Outro estudo recente do PIIE mostra que o Trans-Pacific Trade Partnership (TPP), recém-negociado entre os Estados Unidos e 11 países, incluindo Chile e Peru na América Latina, poderá trazer grandes benefícios aos países mais pobres por meio não só de transferências tecnológicas, pesquisa e inovação como também em razão das mudanças regulatórias e da harmonização de regras que o mega-acordo regional pretende implantar. Ou seja, enquanto o senso comum percebe o livre comércio como um jogo em que perdedores e ganhadores se anulam, a realidade mostra que os ganhos tendem a superar as perdas, ainda que as perdas possam muitas vezes aparecer antes da materialização dos ganhos.

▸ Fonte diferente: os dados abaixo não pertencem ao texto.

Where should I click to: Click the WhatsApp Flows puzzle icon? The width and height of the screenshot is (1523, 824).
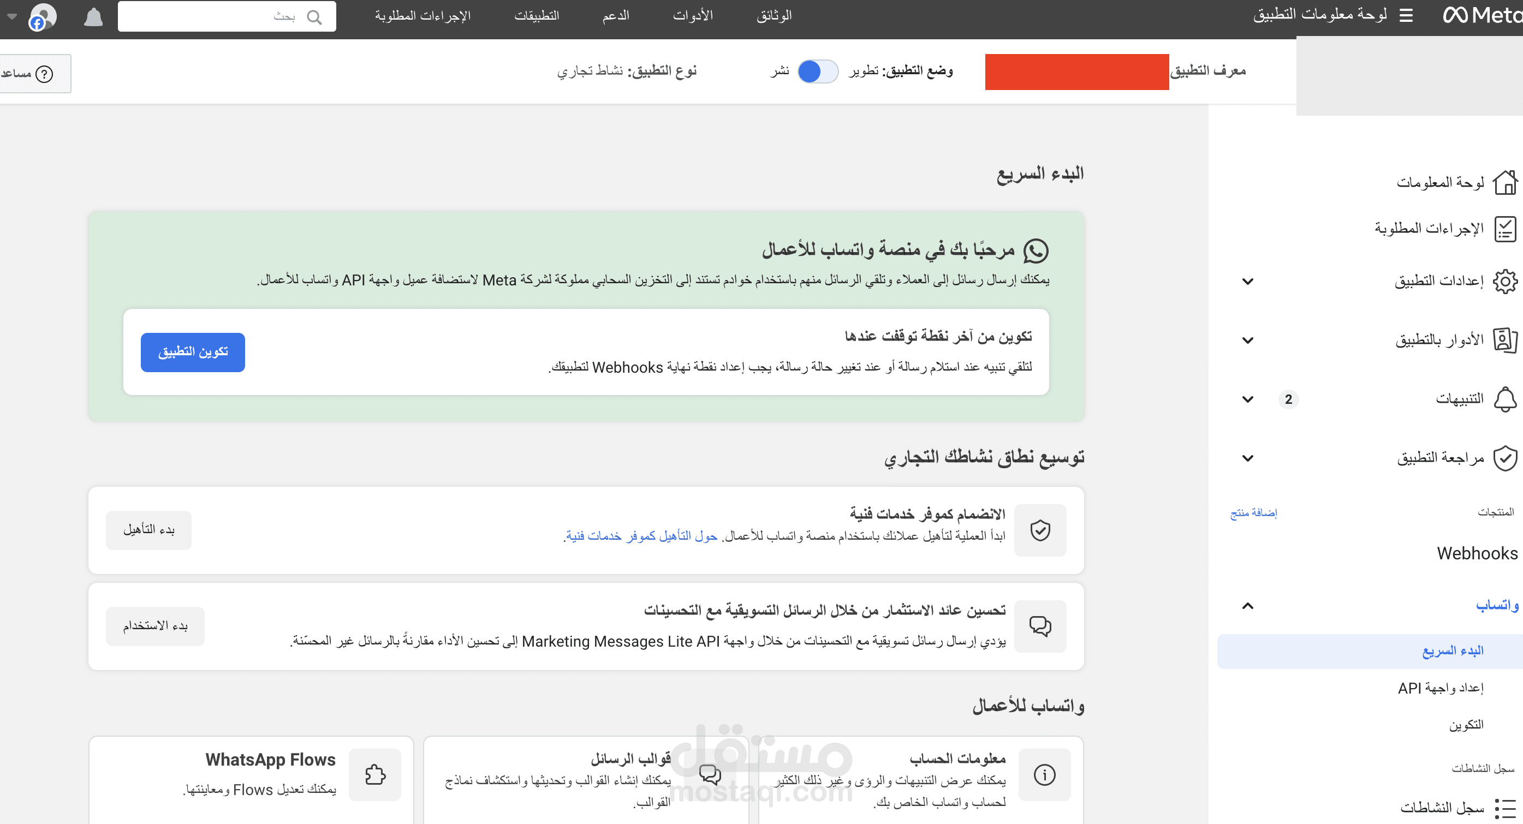click(375, 774)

O movimento anticomércio e antiglobalização que tomou forma e ganhou substância na campanha americana é perigoso tanto para a geopolítica global quanto para a economia mundial. Neste momento delicado em que povos e credos são vistos com extrema desconfiança, posturas isolacionistas no centro do mundo em nada contribuem para diminuir tensões. Ao mesmo tempo, nestes tempos em que dúvidas abundam sobre a higidez da economia mundial, a procura do próprio umbigo pode acentuar riscos percebidos, além de criar outros ainda não identificados. Em meio a essa confusão padece o Brasil, justamente quando parecia estar começando a enxergar na abertura comercial um raio de nitidez. Eis mais um legado funesto da ignorância voluntariosa que reinou incólume no país.